#### WHAT NEEDS TO BE DONE
Find the string "agent" in the entries and copy each line that has it.

-*-

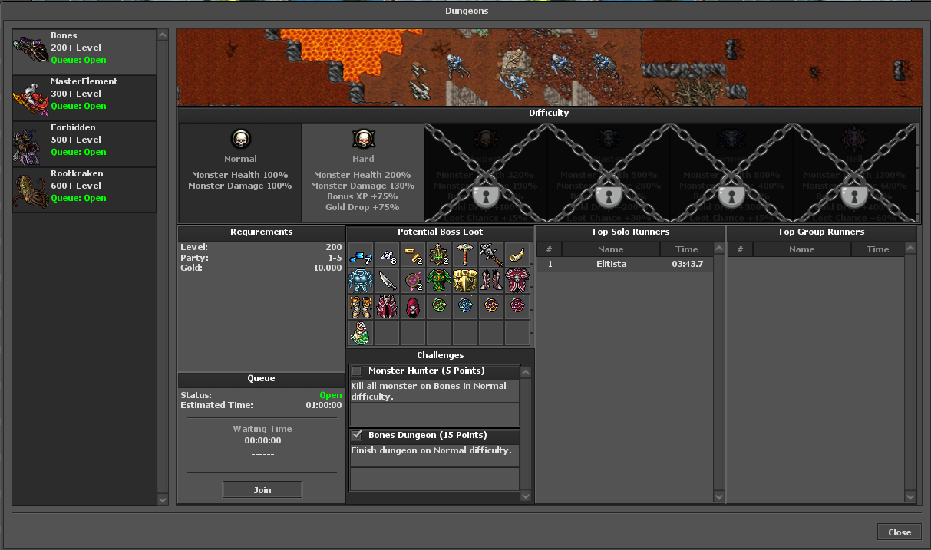The width and height of the screenshot is (931, 550).
Task: Select the golden armor loot icon
Action: click(x=465, y=281)
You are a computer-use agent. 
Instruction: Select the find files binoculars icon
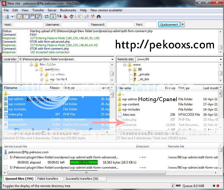pos(99,16)
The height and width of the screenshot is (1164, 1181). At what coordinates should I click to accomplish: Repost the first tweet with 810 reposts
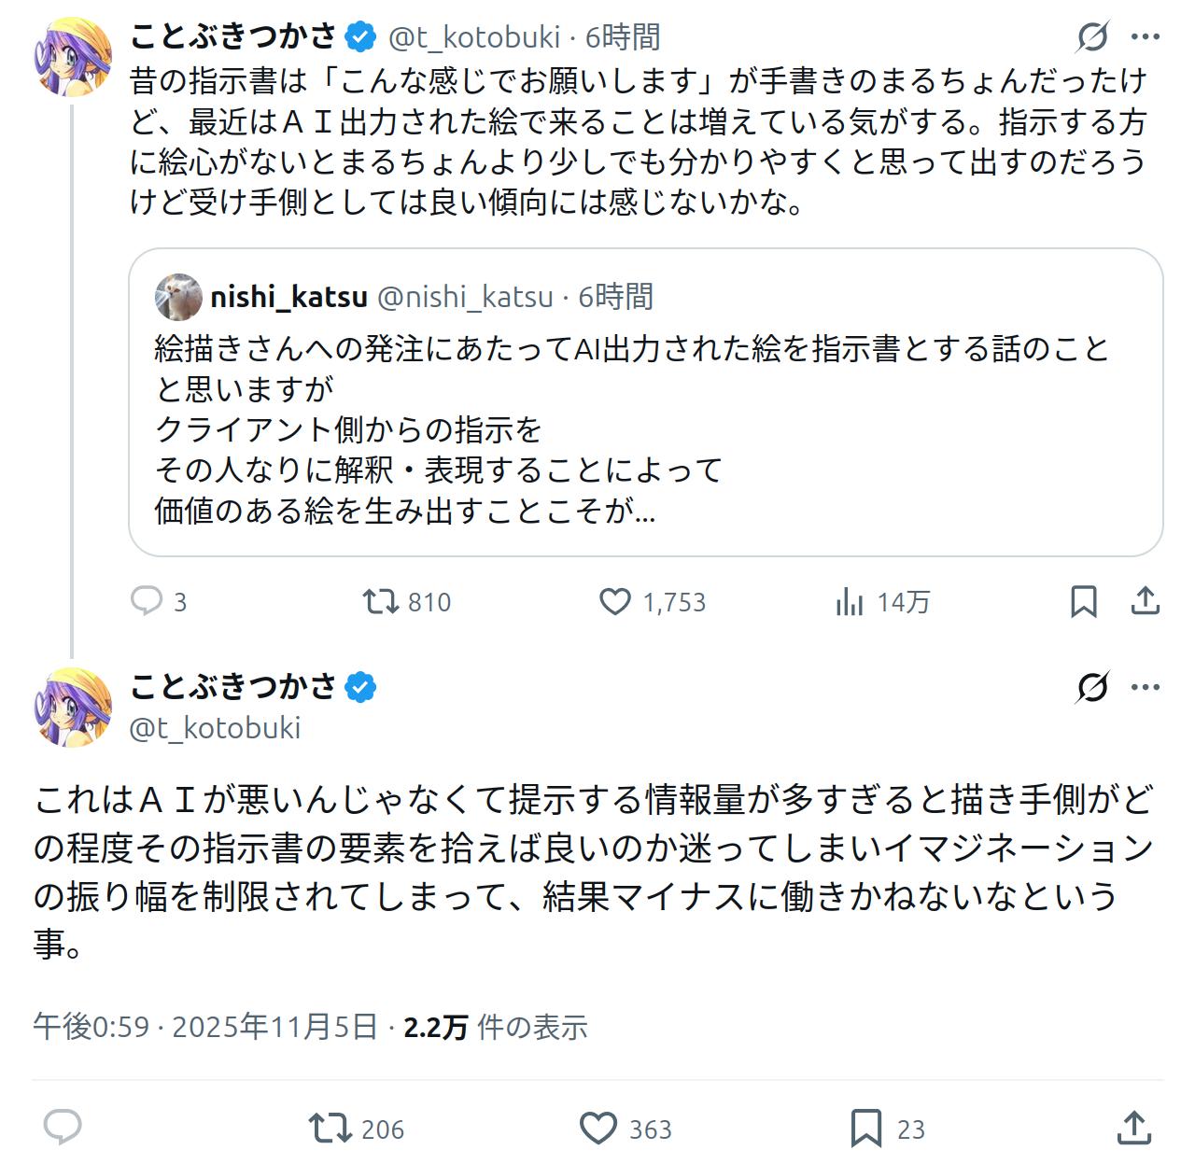(382, 601)
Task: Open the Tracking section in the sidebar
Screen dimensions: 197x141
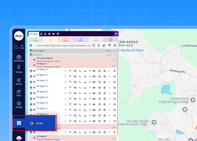Action: click(19, 69)
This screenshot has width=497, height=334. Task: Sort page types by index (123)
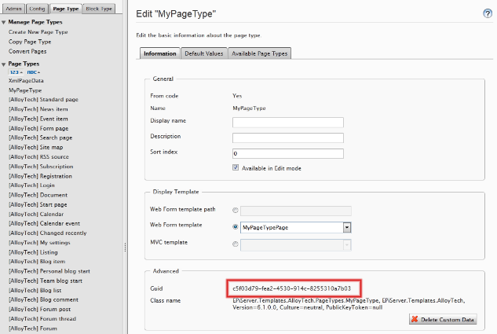[x=16, y=72]
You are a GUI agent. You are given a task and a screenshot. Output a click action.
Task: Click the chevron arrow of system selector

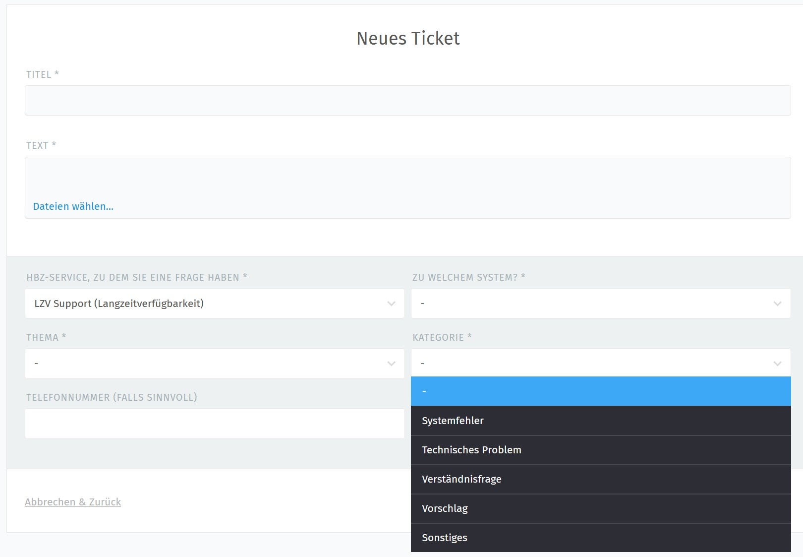point(777,304)
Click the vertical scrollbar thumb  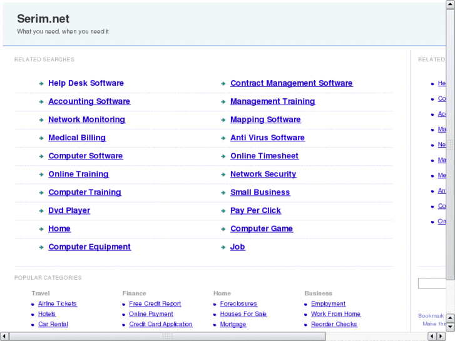tap(451, 144)
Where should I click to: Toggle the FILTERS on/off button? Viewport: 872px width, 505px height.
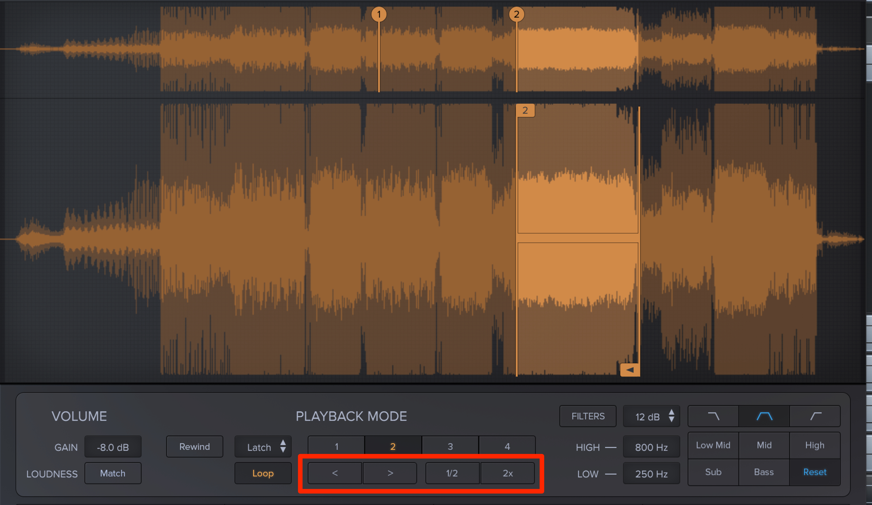click(x=588, y=416)
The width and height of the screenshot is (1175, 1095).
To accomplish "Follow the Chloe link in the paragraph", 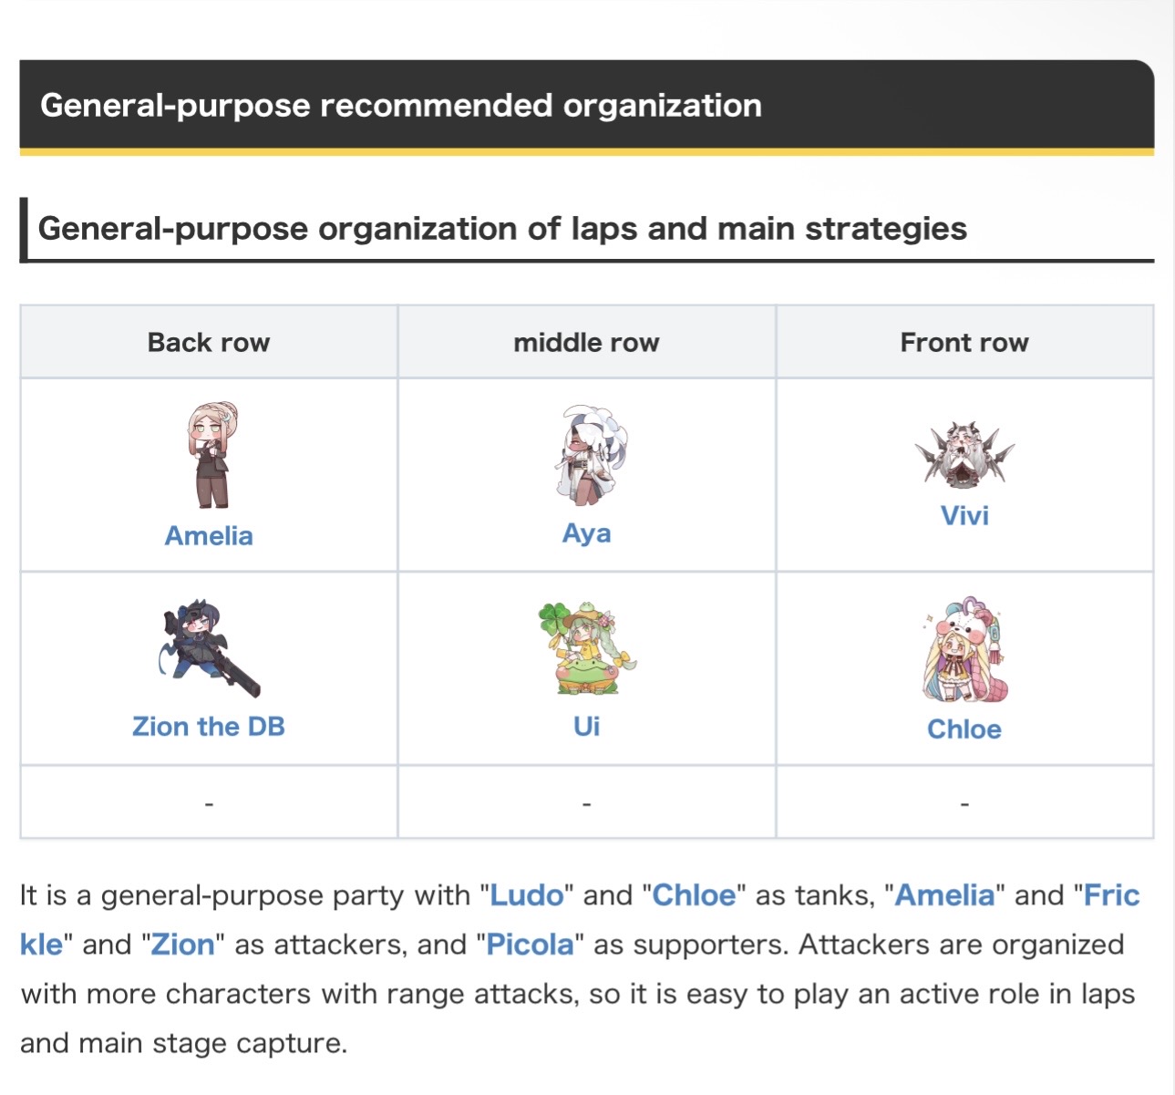I will pyautogui.click(x=694, y=895).
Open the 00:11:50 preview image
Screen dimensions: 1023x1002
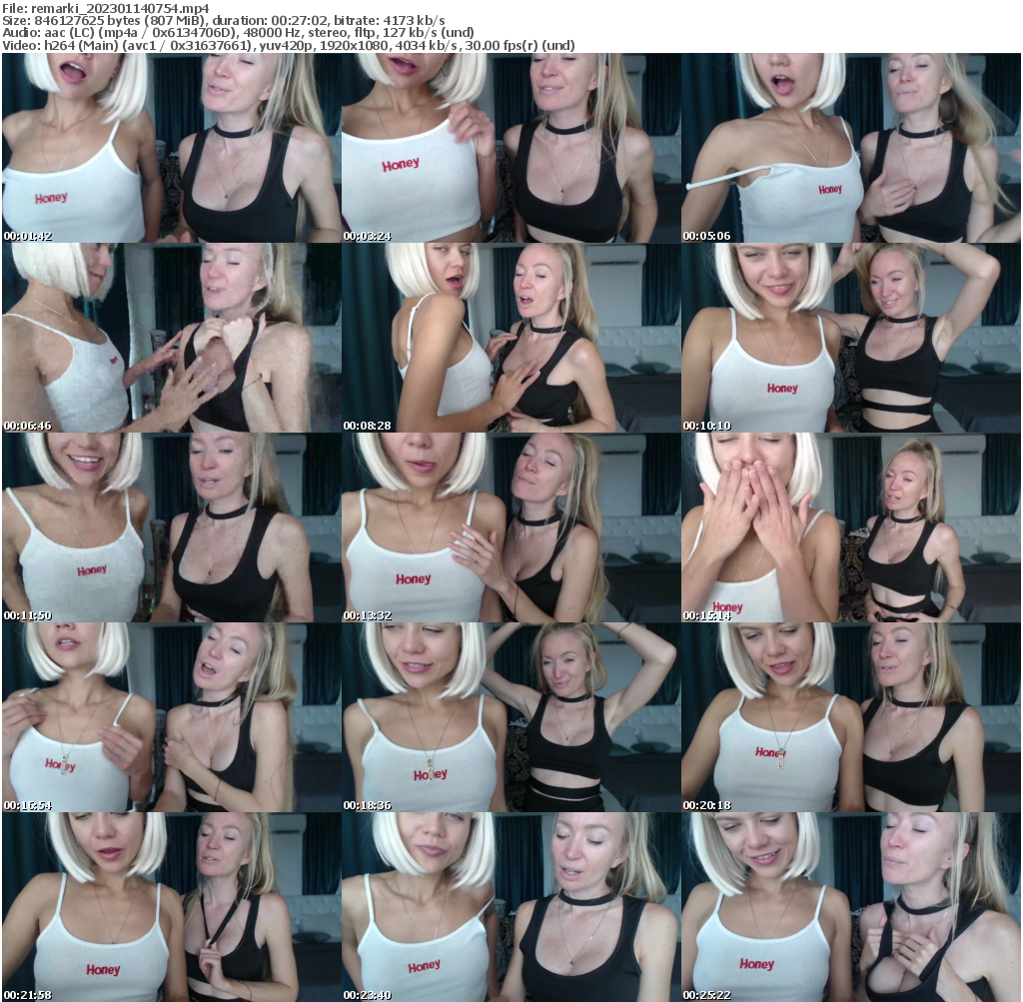[170, 524]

-*-

#### RESULT FOR THIS EXERCISE
You are a computer-use agent. 
You are a GUI agent. You are given a task and a screenshot. Output a click action.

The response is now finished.